Combination blends can be more effective than single herbs. A mixture of valerian, passionflower, and hops significantly improved sleep time, sleep onset, nighttime awakenings, and insomnia severity after two weeks of use. Similarly, a valerian-and-hops extract improved total sleep time and sleep quality in poor sleepers. If you’ve tried chamomile alone and found it underwhelming, a multi-herb blend may be worth trying.
The Warmth Factor
Part of tea’s sleepy reputation has nothing to do with what’s in the cup. Drinking a warm beverage raises your skin temperature, particularly in your hands and feet, triggering your blood vessels to dilate and release heat. This mimics the natural drop in core body temperature your body uses to initiate sleep each night. Research shows that higher skin temperature in the extremities after warming is associated with falling asleep faster. A hot bath 1 to 3 hours before bed shortens the time it takes to fall asleep through this same mechanism, and a hot cup of herbal tea provides a milder version of the same effect.
This means even a cup of plain hot water before bed could make you feel slightly drowsier.
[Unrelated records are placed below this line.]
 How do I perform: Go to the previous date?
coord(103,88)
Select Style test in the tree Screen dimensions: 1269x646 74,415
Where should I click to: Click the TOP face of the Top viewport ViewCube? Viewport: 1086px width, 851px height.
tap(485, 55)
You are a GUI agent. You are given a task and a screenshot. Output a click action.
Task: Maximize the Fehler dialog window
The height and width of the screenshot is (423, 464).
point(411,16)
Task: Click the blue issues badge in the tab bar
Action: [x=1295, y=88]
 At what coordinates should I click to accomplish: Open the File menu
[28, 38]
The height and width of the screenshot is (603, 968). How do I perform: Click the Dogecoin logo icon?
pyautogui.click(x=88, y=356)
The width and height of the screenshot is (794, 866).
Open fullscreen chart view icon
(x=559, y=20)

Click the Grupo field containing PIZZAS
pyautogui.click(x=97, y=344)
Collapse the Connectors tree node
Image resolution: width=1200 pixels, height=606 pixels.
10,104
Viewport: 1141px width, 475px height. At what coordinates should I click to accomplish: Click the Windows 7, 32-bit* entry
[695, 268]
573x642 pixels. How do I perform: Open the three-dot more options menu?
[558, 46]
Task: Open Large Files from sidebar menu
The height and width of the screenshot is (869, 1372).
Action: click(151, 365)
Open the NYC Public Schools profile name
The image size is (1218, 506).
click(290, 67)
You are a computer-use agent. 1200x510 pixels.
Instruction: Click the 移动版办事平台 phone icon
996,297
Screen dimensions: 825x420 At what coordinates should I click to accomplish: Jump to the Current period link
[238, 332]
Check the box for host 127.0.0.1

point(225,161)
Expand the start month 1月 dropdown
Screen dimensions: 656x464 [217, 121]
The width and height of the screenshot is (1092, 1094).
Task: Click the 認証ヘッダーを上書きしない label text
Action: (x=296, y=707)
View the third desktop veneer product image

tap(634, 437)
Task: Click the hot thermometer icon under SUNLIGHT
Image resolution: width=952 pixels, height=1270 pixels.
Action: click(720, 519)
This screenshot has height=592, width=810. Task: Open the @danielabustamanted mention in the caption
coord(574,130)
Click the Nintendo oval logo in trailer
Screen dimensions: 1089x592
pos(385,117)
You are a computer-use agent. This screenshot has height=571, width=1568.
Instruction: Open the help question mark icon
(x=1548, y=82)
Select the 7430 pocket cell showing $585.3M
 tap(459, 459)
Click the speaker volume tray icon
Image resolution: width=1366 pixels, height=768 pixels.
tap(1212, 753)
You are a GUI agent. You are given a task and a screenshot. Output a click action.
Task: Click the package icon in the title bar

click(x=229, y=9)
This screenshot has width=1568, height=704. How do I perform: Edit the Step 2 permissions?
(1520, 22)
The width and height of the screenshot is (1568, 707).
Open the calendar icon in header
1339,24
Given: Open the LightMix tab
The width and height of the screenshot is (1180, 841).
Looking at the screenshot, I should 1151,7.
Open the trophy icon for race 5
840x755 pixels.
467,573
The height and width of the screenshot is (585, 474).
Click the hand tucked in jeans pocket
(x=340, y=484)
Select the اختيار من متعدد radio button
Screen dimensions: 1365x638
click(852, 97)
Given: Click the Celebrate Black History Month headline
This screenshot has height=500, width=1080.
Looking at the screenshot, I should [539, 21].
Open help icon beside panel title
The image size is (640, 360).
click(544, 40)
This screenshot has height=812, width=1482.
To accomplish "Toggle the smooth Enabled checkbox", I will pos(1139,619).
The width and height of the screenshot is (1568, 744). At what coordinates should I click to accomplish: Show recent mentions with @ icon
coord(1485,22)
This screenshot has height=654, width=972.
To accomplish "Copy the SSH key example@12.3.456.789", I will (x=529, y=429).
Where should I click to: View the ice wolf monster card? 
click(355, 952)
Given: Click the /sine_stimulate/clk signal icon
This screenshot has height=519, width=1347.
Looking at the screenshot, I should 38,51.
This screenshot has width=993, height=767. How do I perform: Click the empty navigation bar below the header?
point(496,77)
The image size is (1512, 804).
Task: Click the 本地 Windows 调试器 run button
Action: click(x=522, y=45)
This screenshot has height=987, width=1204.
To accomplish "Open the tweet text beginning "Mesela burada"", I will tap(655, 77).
But combining warmth with a genuinely sedative herb like chamomile or valerian gives you both the thermal and the biochemical nudge toward sleep.
Which Tea to Choose Before Bed
If your goal is better sleep, the type of tea you pick matters more than whether “tea” as a category is sedating. A cup of black tea at 9 PM will almost certainly make falling asleep harder. A cup of chamomile or valerian tea at the same time will likely do the opposite.
- Black tea: 48 mg caffeine per cup. Avoid within 6 hours of bedtime.
- Green tea: 29 mg caffeine per cup. L-theanine partially buffers the caffeine, but afternoon is still the latest you should drink it if sleep is a priority.
- Decaf black or green tea: About 2 mg caffeine. Unlikely to affect sleep for most people, and you still get some L-theanine.
- Chamomile tea: Zero caffeine, mild sedative effect. A solid nightly option.
- Valerian root tea: Zero caffeine, stronger sedative potential. Works best with consistent daily use over several weeks.
- Valerian-hops or multi-herb blends: Zero caffeine, the most evidence for improving multiple aspects of sleep quality.
If you’re drinking caffeinated tea in the evening and feeling sleepy afterward, it’s likely the warmth and the ritual winding you down rather than the tea itself. You’d probably sleep even better switching to an herbal variety for those last few hours of the day.